┌──

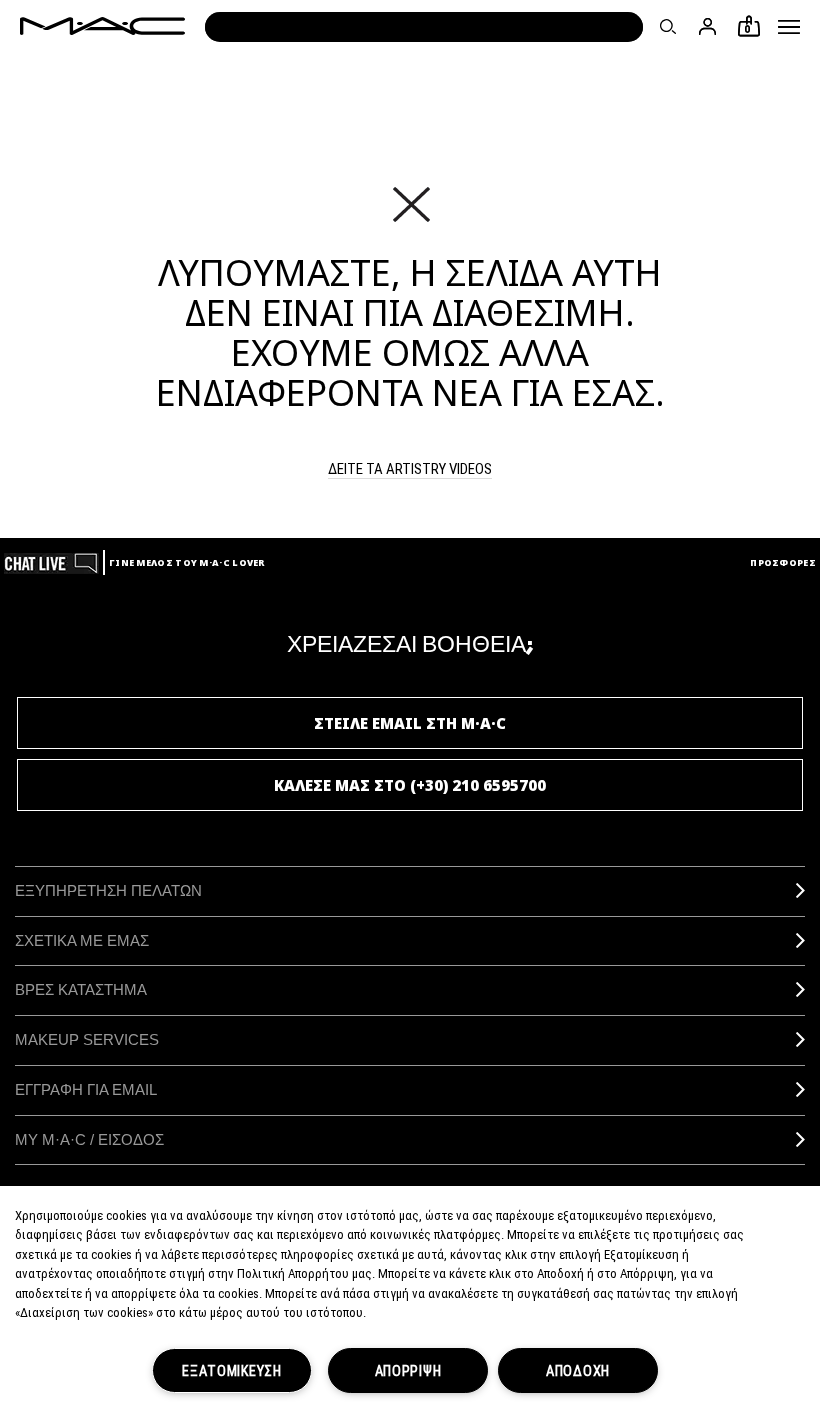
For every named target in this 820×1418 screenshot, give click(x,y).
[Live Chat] (51, 562)
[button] (789, 27)
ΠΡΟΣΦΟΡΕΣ (783, 562)
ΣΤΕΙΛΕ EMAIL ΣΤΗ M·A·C (410, 723)
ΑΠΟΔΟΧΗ (578, 1370)
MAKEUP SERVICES (87, 1039)
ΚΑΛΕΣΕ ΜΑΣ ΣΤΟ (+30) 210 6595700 (410, 785)
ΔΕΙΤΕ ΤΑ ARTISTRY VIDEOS (410, 468)
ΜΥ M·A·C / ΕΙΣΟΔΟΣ (89, 1139)
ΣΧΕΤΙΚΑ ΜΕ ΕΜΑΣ (82, 940)
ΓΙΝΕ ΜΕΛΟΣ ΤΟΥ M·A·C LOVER (187, 562)
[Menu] (789, 27)
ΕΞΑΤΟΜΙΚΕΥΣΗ (232, 1370)
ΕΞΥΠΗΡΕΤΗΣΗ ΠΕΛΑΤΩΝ (108, 890)
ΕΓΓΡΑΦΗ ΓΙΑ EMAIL (86, 1089)
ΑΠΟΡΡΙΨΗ (408, 1370)
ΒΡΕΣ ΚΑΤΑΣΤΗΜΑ (81, 989)
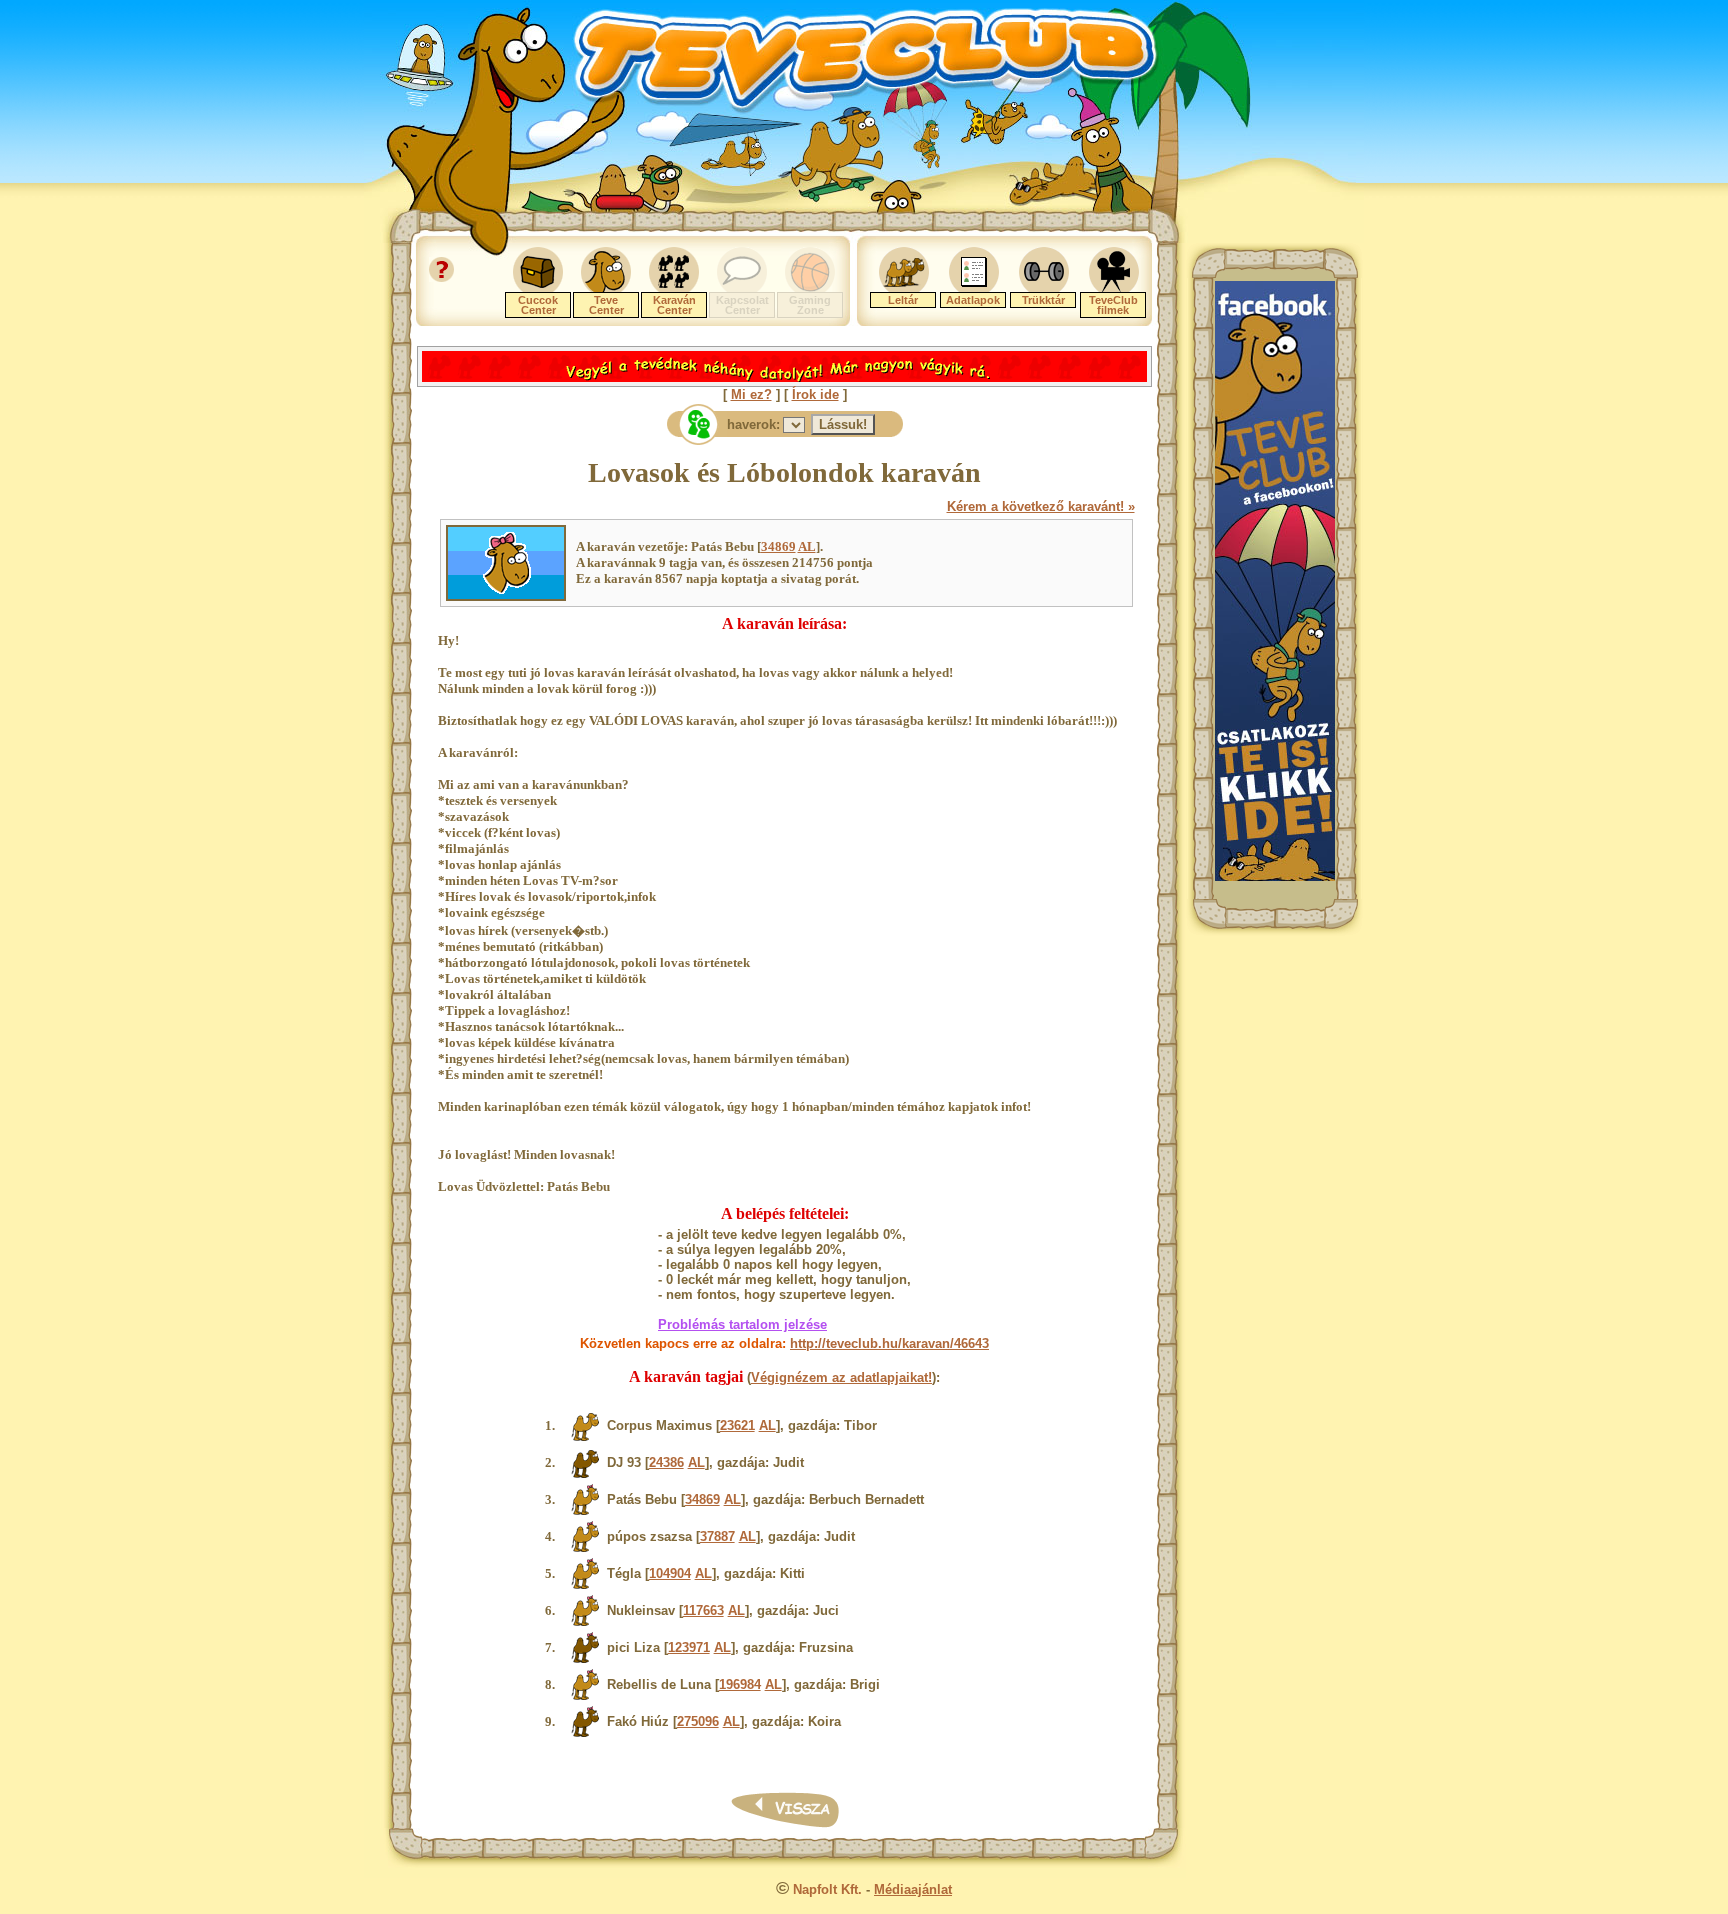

└──

WHAT THE TASK REQUIRES: Return the lines from the one that contains "ΕΞΥΠΗΡΕΤΗΣΗ ΠΕΛΑΤΩΝ (108, 890)" through the final line of the listing above, inclusive. Transcribe them exactly and drop the pictures.

WRITTEN REPLY:
ΕΞΥΠΗΡΕΤΗΣΗ ΠΕΛΑΤΩΝ (108, 890)
ΕΓΓΡΑΦΗ ΓΙΑ EMAIL (86, 1089)
ΑΠΟΡΡΙΨΗ (408, 1370)
ΒΡΕΣ ΚΑΤΑΣΤΗΜΑ (81, 989)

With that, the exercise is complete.